Copy each of the records below word for word, omitting the pictures.

Recorded information:
● ● ● ● ●
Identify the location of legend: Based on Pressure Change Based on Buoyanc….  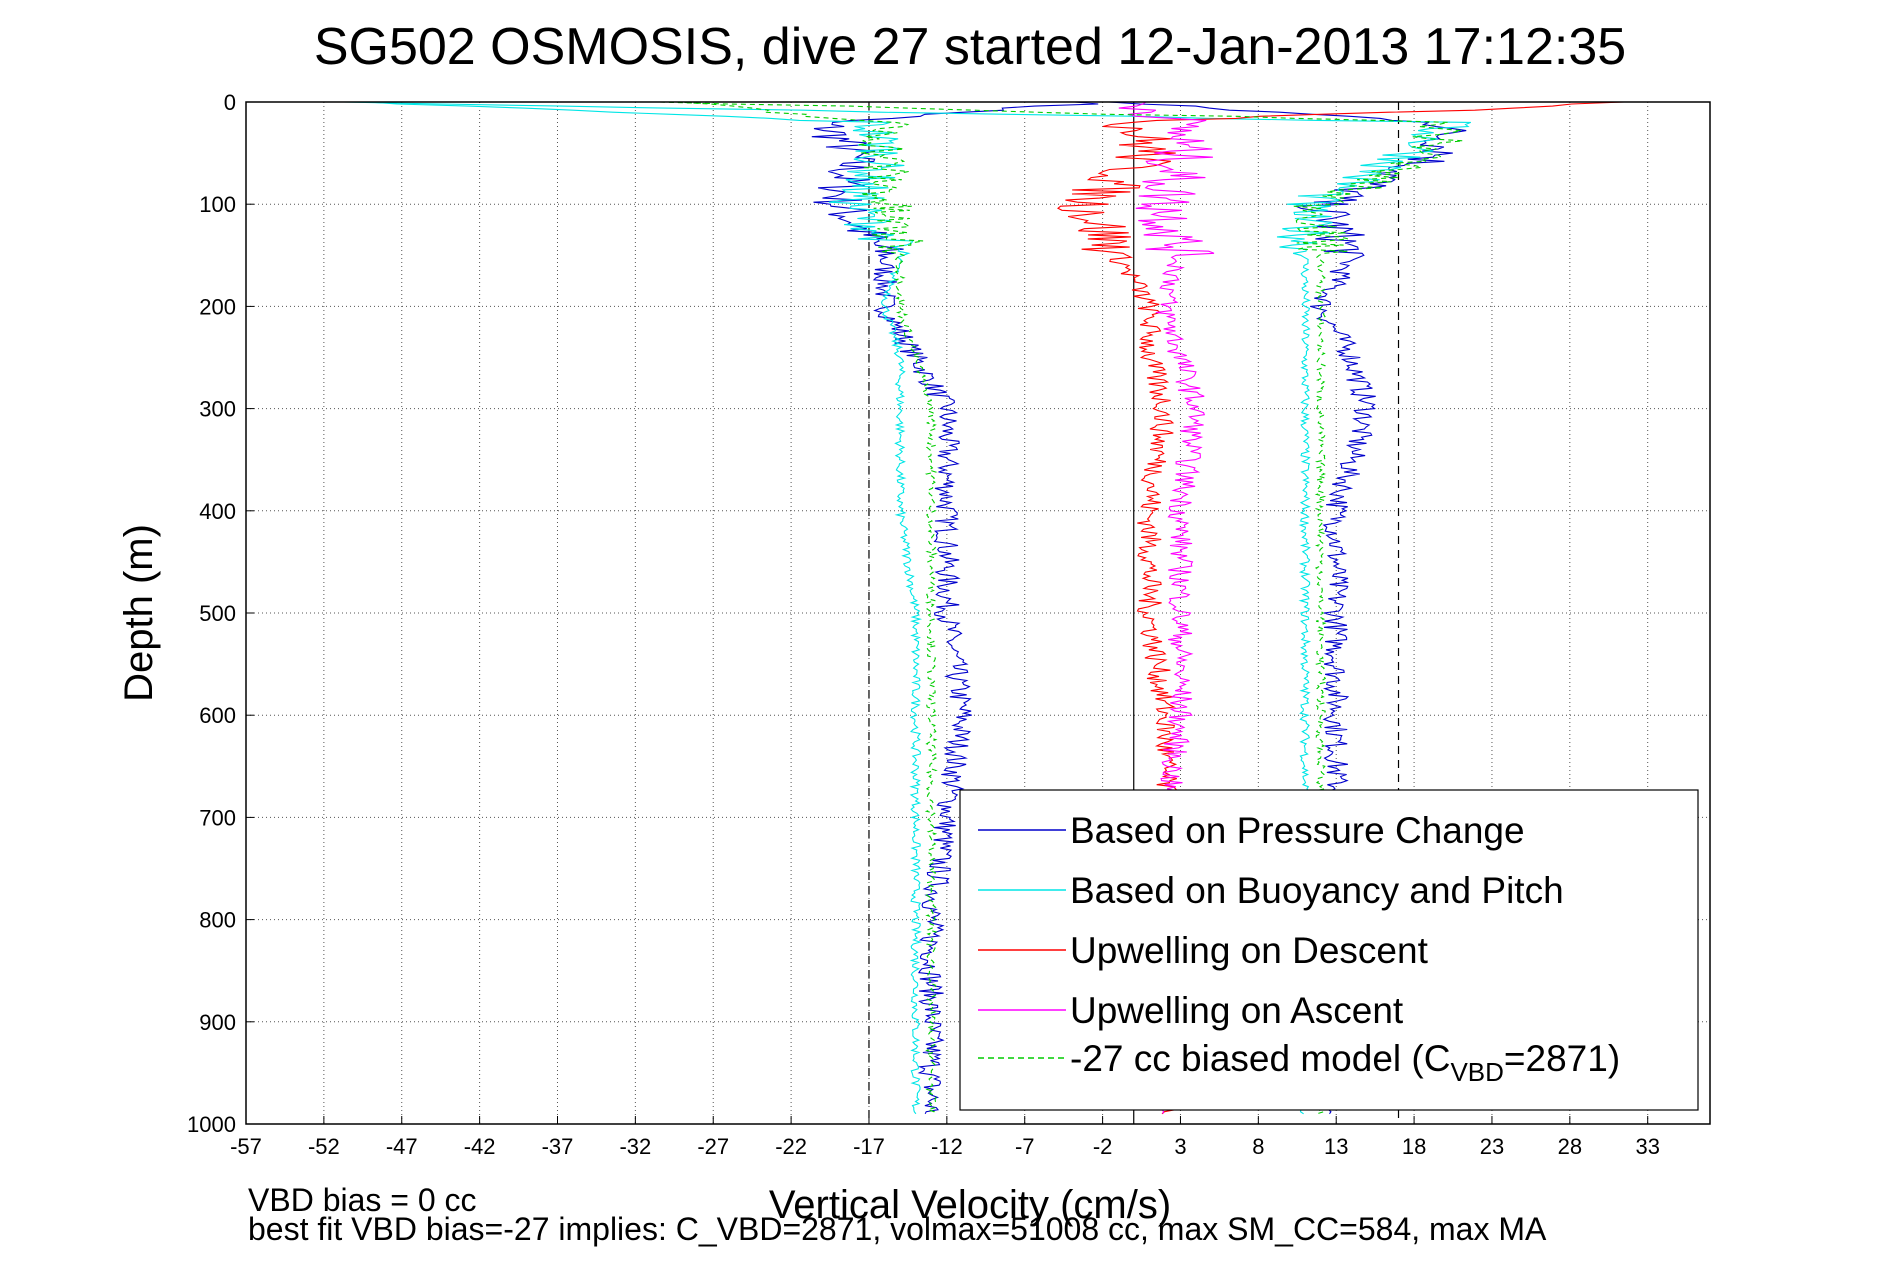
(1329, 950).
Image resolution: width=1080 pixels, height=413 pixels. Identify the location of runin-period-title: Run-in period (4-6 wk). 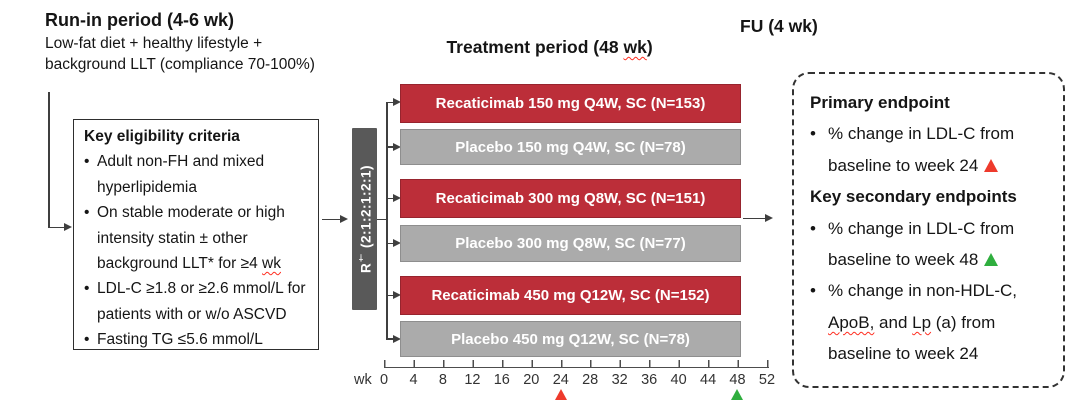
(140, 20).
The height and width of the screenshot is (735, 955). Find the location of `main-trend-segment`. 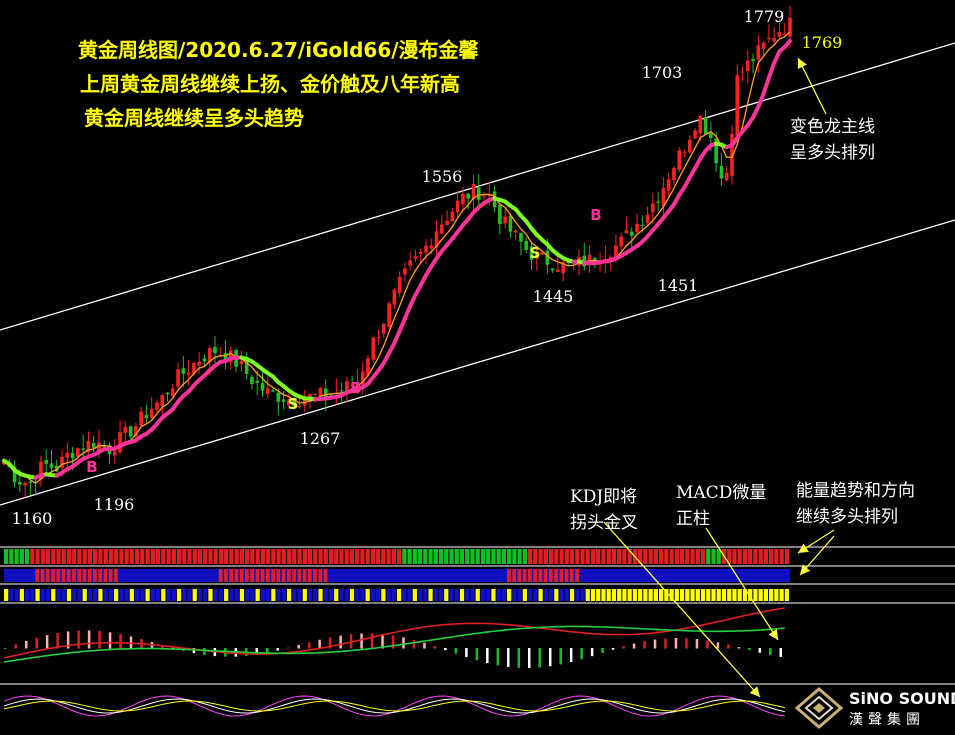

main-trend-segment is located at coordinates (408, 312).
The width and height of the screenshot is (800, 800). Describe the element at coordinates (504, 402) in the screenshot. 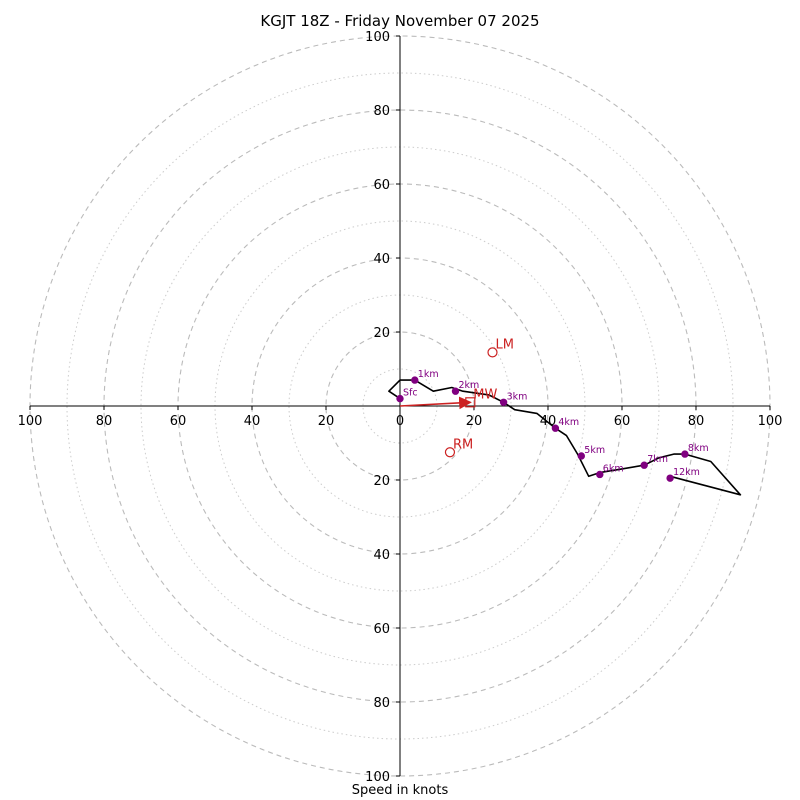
● ● ● ● ●
Solution for this exercise:
Identify the location of legend: Based on Pressure Change Based on Buoyanc….  
(1329, 950).
Image resolution: width=1080 pixels, height=413 pixels. Identify the location of runin-period-title: Run-in period (4-6 wk). 
(140, 20).
The height and width of the screenshot is (735, 955). Find the location of `main-trend-segment`. 

main-trend-segment is located at coordinates (408, 312).
The width and height of the screenshot is (800, 800). Describe the element at coordinates (504, 402) in the screenshot. 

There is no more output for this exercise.